Carbon-aware re-ranking cuts e-commerce emissions at minimal engagement cost
New research uses LLMs to estimate product carbon footprints and re-rank recommendations for sustainability.
A new paper from researchers at the University of Oslo tackles the sustainability blind spot of e-commerce recommender systems. The authors propose a two-stage method: first, they estimate missing Product Carbon Footprint (PCF) labels using a retrieval-augmented pipeline that combines semantic similarity search, few-shot LLM prompting, and a nearest-neighbor fallback, transferring supervision from the Carbon Catalogue to a large unlabeled Amazon catalog. This allows them to assign carbon scores to products lacking life-cycle assessment data, a critical enabler for real-world deployment.

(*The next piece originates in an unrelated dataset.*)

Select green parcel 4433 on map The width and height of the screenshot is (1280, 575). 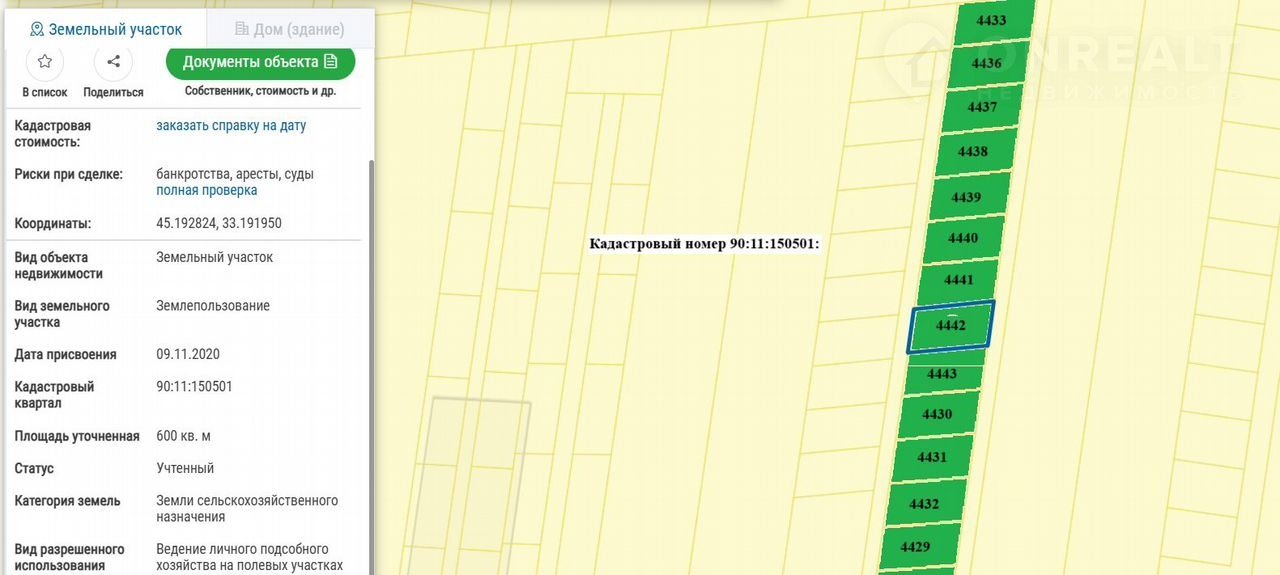[990, 21]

In the second stage, a post-hoc re-ranking strategy adjusts the final recommendation list by balancing predicted user engagement (derived from Amazon review interactions) against the estimated carbon footprint. The trade-off is controlled by a single parameter, lambda. Evaluating on three product categories—Home and Kitchen, Sports and Outdoors, Electronics—and three classic recommendation models (BPR, NeuMF, LightGCN), the team constructed Pareto frontiers. The findings reveal that substantial carbon reductions are possible with minimal engagement cost, though the exact trade-off varies by model and category, highlighting the need for domain-aware deployment.
- PCF labels inferred using retrieval-augmented generation (RAG) with few-shot LLM prompting and a Carbon Catalogue training set.

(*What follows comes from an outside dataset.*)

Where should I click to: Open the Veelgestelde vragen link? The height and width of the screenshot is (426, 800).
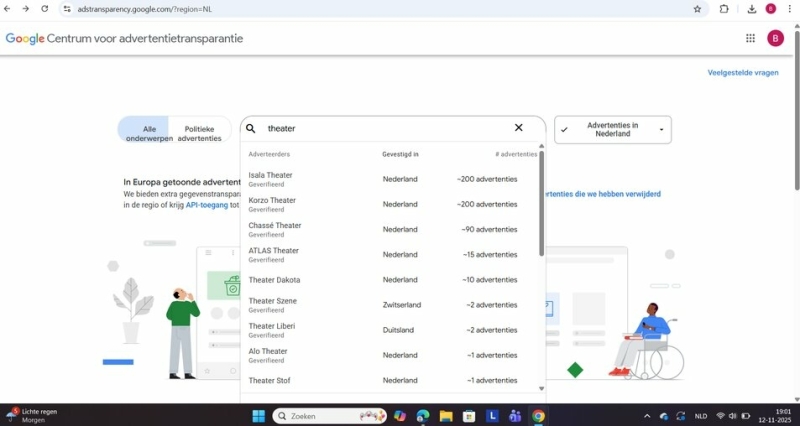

- Tested on three recommendation models (BPR, NeuMF, LightGCN) across three Amazon product categories (Home & Kitchen, Sports, Electronics).
- Pareto analysis shows substantial carbon reductions achievable with minimal engagement drop via a single tunable parameter (lambda).
Why It Matters
E-commerce platforms can reduce environmental impact without sacrificing user engagement or revenue.